It won't come as a surprise to anyone that our brains are quite complicated. Sometimes our minds can even play tricks on us. Take for example the image below, which blue circle is larger? Of course the circles are the same size, but surrounding them with other objects affects the way our brain perceives them. This is an example of a cognitive bias called the relativity bias. As harmless as this simple illusion is, it serves to highlight how our brains are wired.
Of course retailers have been exploiting our cognitive biases since time immemorial. One such common bias is called anchoring. This is when your mind focuses on one trait or number, often the first one it sees, and bases an entire decision relative to this one factor. When you see a price tag with a high MSRP that's conveniently crossed out and replaced with a much smaller number, your mind is predisposed to think it's getting a good deal. But where did the MSRP come from? Was it ever a realistic price or a merely a trick to anchor your mind to a higher price? Outlet stores are especially good at exploiting this bias. Relativity and anchoring are but two examples of the many well-known biases.
So the question for us to explore is, can our brains hurt us as investors? Well, according to the burgeoning new field of behavioral economics, the answer is yes. Based on my 20 years of working with clients, I have to agree. I met with one young couple in early 2009, who were seeking advice on what to do with an inheritance they had received. I recommended that they invest in a broadly diversified portfolio and suggested that despite media headlines, this was a good time to start. Ultimately they decided not to invest at that time, because they felt the market was going to continue falling. I followed up with them six months later and even though the market had turned around, they weren't convinced the recovery was real and opted to stay put. After several rounds of follow-up and a strong rebound of the market, the couple eventually told me that they weren't comfortable investing because the market was too high! So they stayed in cash and missed significant market returns. They even sent me online articles that supported their point of view. Not only was this couple succumbing to what’s known as the recency bias, the thinking that because this is the way things have been recently, this is the way it will always be, they also suffered from confirmation bias. They actively sought out information that supported their point of view, and discounted information that ran contrary.

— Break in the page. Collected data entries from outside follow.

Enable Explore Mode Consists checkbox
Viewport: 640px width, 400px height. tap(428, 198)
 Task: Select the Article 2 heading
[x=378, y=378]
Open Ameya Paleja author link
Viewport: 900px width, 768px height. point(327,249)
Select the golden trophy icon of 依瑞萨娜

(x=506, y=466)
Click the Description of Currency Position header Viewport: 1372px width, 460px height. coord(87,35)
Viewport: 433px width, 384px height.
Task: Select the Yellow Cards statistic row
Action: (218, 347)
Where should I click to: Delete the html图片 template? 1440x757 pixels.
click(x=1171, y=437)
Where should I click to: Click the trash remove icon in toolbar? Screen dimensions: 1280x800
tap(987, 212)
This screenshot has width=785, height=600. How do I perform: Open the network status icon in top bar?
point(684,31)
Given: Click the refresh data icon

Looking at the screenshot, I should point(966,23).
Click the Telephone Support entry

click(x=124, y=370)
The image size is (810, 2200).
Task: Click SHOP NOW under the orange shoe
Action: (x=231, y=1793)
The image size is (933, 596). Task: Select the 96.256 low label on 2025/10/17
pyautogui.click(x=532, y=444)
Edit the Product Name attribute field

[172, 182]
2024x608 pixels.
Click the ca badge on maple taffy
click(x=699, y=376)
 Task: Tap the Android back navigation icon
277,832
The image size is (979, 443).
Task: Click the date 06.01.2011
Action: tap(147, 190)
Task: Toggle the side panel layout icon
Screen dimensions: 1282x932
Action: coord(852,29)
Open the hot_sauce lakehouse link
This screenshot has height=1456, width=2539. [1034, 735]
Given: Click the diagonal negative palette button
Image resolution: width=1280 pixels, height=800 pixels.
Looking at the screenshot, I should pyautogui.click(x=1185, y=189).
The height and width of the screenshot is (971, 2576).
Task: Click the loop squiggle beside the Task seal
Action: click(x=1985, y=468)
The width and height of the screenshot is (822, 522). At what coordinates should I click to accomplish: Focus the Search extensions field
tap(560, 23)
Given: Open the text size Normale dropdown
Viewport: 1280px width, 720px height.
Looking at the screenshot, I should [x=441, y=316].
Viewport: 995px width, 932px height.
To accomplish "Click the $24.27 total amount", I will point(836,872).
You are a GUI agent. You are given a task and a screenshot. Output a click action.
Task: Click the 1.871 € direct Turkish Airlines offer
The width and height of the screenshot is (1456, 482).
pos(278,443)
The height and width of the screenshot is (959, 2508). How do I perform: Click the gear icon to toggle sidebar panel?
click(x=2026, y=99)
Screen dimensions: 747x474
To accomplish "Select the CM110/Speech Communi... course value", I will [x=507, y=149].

As if cognitive biases weren't enough, we also have emotions to contend with. Money is a very emotional subject and it’s understandably difficult to detach ourselves and make decisions with our brains rather than our hearts. I once met with a prospective client who liquidated his entire 401(k) plan to purchase guns and ammo. This gentleman was convinced, after the election of Barack Obama that guns would be outlawed and he would profit handsomely from the eventual resale of these weapons. Political views aside, this was clearly an investment decision rooted in emotions rather than sound economic principles. Penalties were assessed on the liquidation of the 401(k) and the entire amount withdrawn was taxed, pushing this investor into a higher tax bracket. Eight years later, we can see that this gentleman made a poor investment decision, but at the time he allowed his emotions to get the better of him.
Of all the biases I have come across, in my opinion the most dangerous and pervasive is the status quo bias. This is where the mind sets the current status quo as the baseline and any deviations are perceived as a loss, even when there are superior alternatives. This bias has been observed in everything from health plan selections to investing. Any decision may come with adverse effects and our mind weighs negative consequences much higher than positive ones. How often have you beaten yourself up over a bad decision versus giving yourself credit for a good one? So the mind perceives that there are no negative consequences to the status quo, after all it’s been working, why take a risk and change things? Even if the status quo is not the optimal choice, it’s less risky to stick with it. This bias impacts many investors primarily because it won’t become clear for many years that the decisions that have been made are less than ideal. Without immediate feedback as to the correctness of the decision, the status quo bias becomes very difficult to overcome.
These are but a small sampling of the biases that affect our decision making, and not all investors will fall prey to them or their emotions, but too many will. One key to successful investing is to know yourself and recognize these biases and how they impact our decision making. Having a detached third-party around to offer advice and guidance that’s founded in economic principles can help you create a solid investment strategy and stick with it through thick and thin.